WORK INSTRUCTIONS
The answer must consist of every line from the data that holds the string "Given".

PROVIDED RECORDS
● ● ● ●

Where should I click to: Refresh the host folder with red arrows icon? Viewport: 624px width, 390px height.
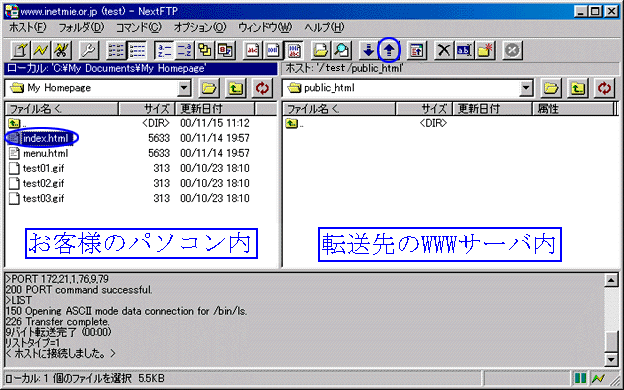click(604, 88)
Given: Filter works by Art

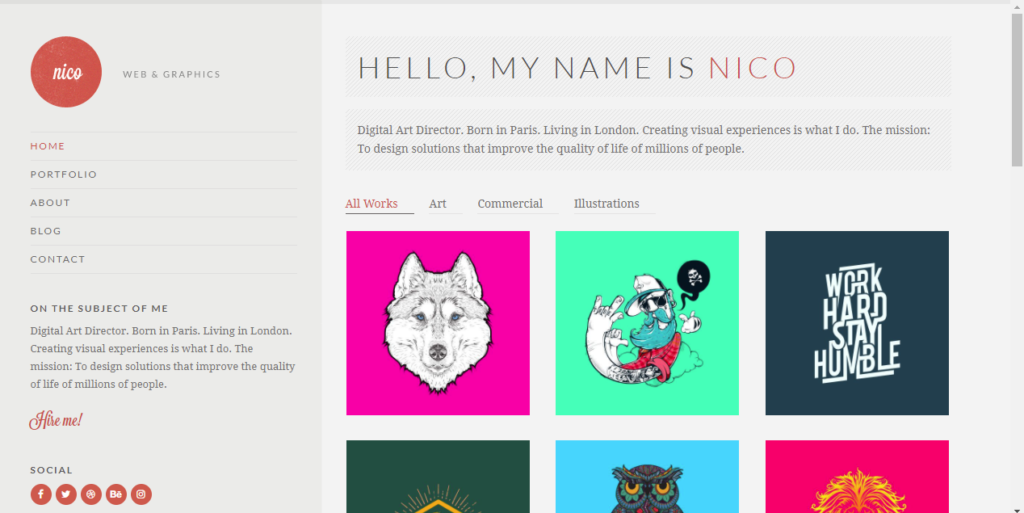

● ● ● ●

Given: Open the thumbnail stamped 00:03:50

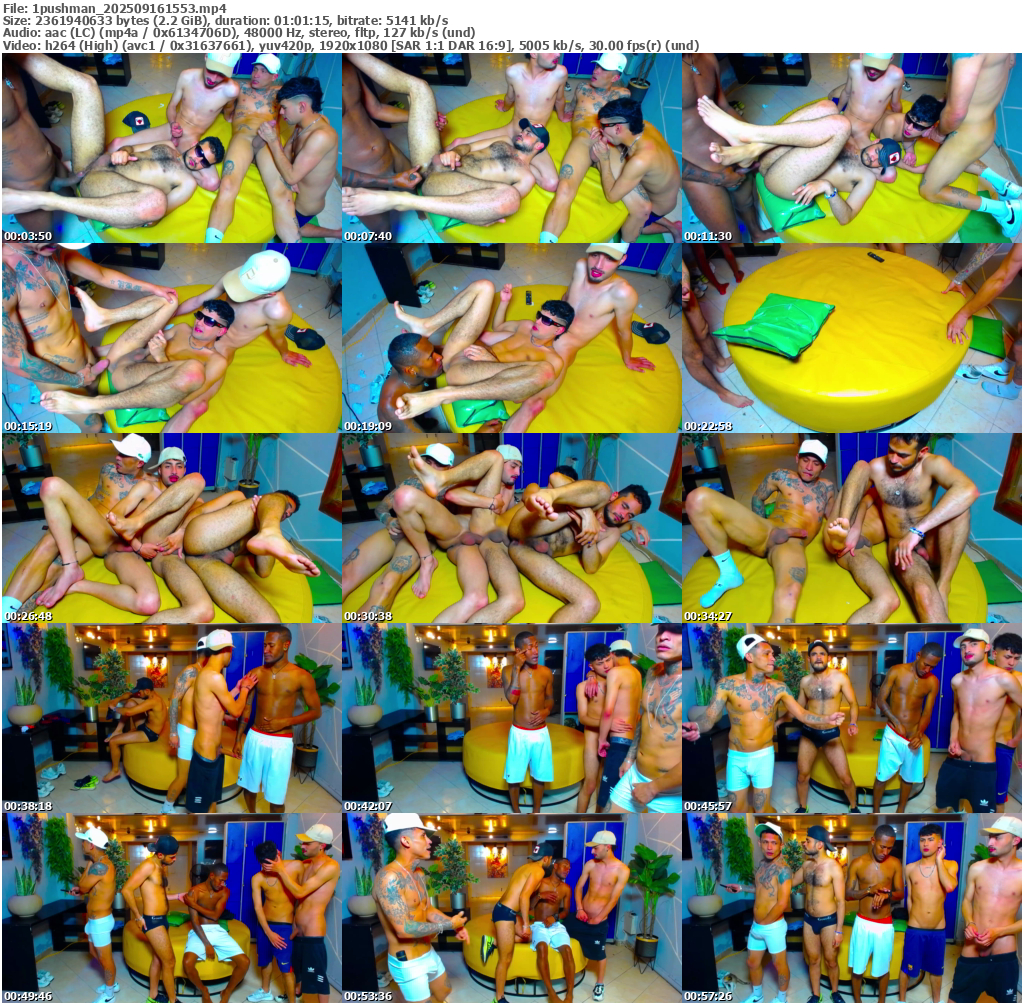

● ● ● ●

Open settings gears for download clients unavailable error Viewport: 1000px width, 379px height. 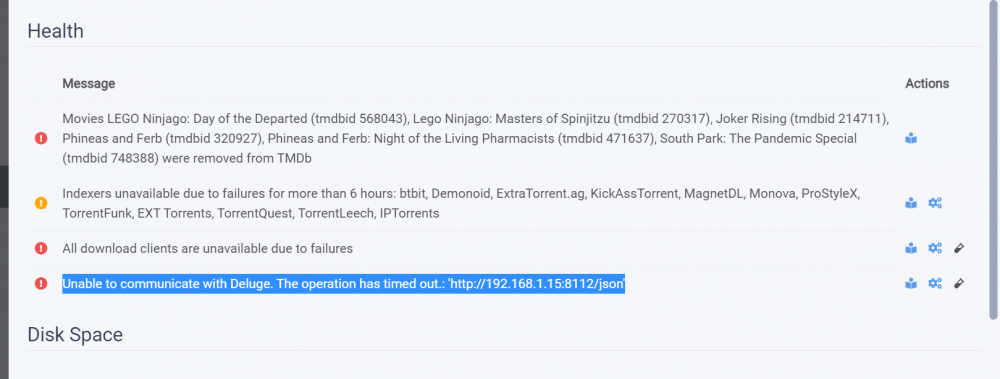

● ● ● ●

ANSWER TO THIS TASK
Given: Filter works by Art
Given: Open the thumbnail stamped 00:03:50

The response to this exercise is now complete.